No other stock sectors are expected to demand a double-digit percentage of assets from millionaires. And millionaires are not jumping into the energy sector as a bottoms-up play: The percentage of millionaires who said energy would be their biggest investment declined from 12 percent in the spring to 8 percent in the more recent survey.

Carson cautioned investors from reading too much into quarter-over-quarter changes in stock-sector bets.

“If you’re trying to be that precise, it’s a loser’s game,” Carson said. “Take a three- to five-year view.”

That said, Carson agreed that tech remains one of the best sectors for investors and also sees among his clients that health care is becoming a larger percentage of holdings.

“Health care has not been this popular before, but as we see more baby boomers getting older and requiring more health care, we will see more interest,” Wynn said. “All these boomers are turning 60 and 70, and health care will go up and be good investments.”

“A millionaire having a hip replacement is going to ask as an investor, ‘What’s this all about?'” Altfest said.

Carson parted ways with millionaires in this survey over energy, believing it a good value play with prices where they are (and while there will be more pain, the larger players will consolidate, and lower prices will bring higher prices eventually). He recommended that investors dollar-cost average into energy, at a level of up to 10 percent of their portfolio, but only 1 percent a month over the next year to smooth out the volatility.

Altfest said it doesn’t surprise her that the millionaire survey results show a lack of interest in Europe and emerging markets as value plays, but she thinks millionaires are wrong.

“We don’t really think most people want to hear it, but we find value in Europe, and we think people should be more open to emerging markets and stocks abroad,” Altfest said.

Her firm has a more sizable percentage of investments abroad, and for U.S. investors, she said it will be not as expensive to invest abroad as to continue to invest in U.S. stocks.

Carson noted that his firm’s global portfolio has been a bright spot this year with the U.S. market being flat, but he sees millionaires seizing upon real estate ownership as one of the most interesting opportunities for investors. The CNBC Millionaire Survey found 71 percent of investors claiming their top holding was outside a single stock.

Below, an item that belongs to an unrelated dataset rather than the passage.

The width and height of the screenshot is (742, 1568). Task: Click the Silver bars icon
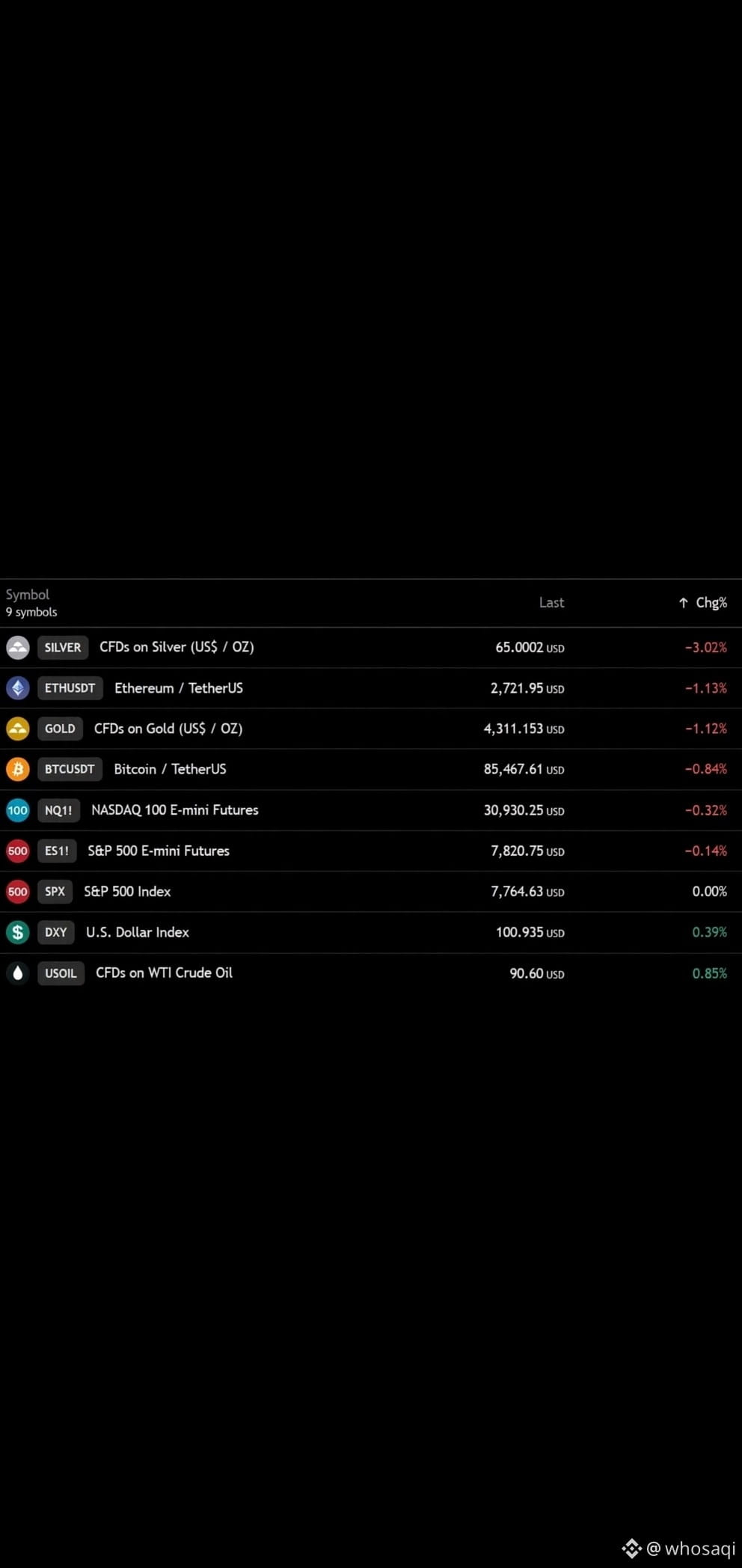(x=18, y=647)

Carson‘s firm bought and rehabbed individual homes, and that investment is up 19 percent year-to-date, with an 11 percent dividend yield. However, it’s an illiquid investment that requires a five- to six-year holding period.

“If you can give up daily liquidity, you’ll get a better return,” Carson said.

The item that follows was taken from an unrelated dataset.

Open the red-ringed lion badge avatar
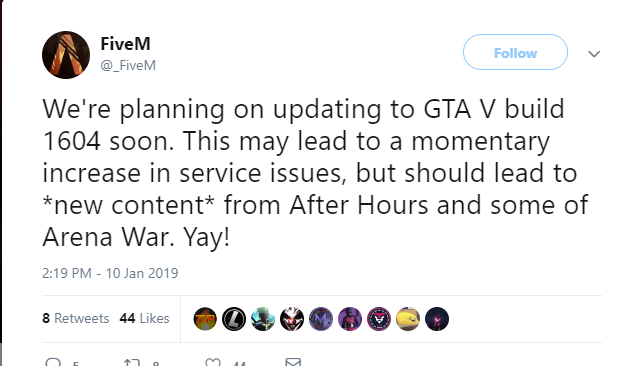 [379, 319]
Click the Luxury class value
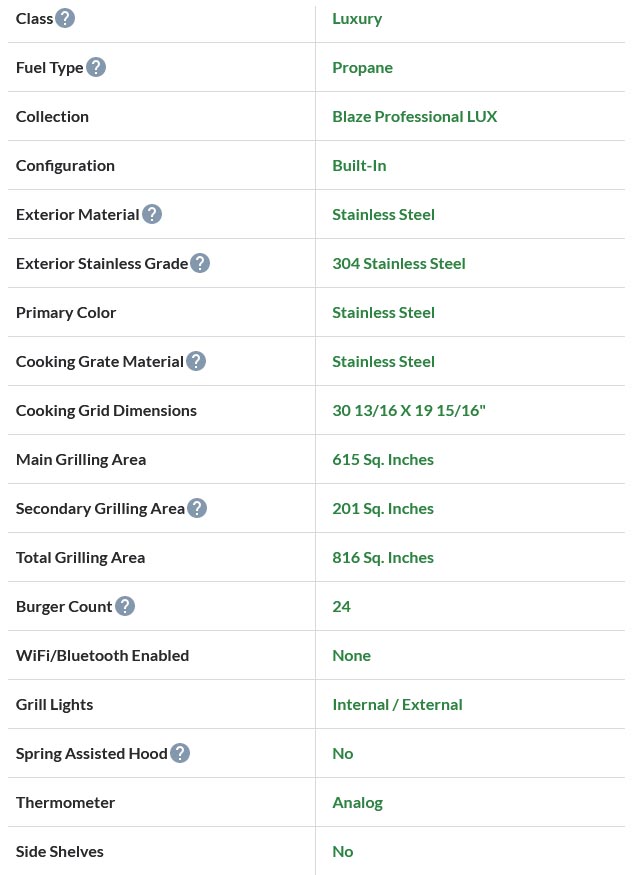The height and width of the screenshot is (875, 633). (x=357, y=18)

Key Findings From CNBC’s Millionaire Survey
  • Financials, energy and technology are the largest industry sectors currently in the investors’ portfolios.
  • Materials and consumer discretionary investments are the industry sectors with the lowest percentage of investments.
  • Technology (20 percent) and health care (16 percent) show the greatest level of investment interest in 2016 (financials fell from No. 1 in the Spring 2015 survey to No. 3, down from 23 percent to 12 percent) .
  • Over the next 12 months, equities make up the highest percentage of investments. As age increases, international investing drops. As age increases, fixed-income investing increases.
  • In terms of allocation of investments over the next 12 months, retired investors indicate a higher percentage for fixed income and a lower percentage for international investments and investment real estate when compared with their working counterparts.
  • Overall, 46 percent of respondents believe the S&P will grow between 5 percent and 10 percent during 2016, a prediction slightly lower than six months ago.
  • Many more millionaires said the S&P will be flat in 2016 than in the Spring 2015 survey.
  • More than 60 percent believe their household income will remain the same during 2016, with only 19 percent believing it will be higher.
  • Most believe their personal rate of return will be in the 4 percent to 6 percent range.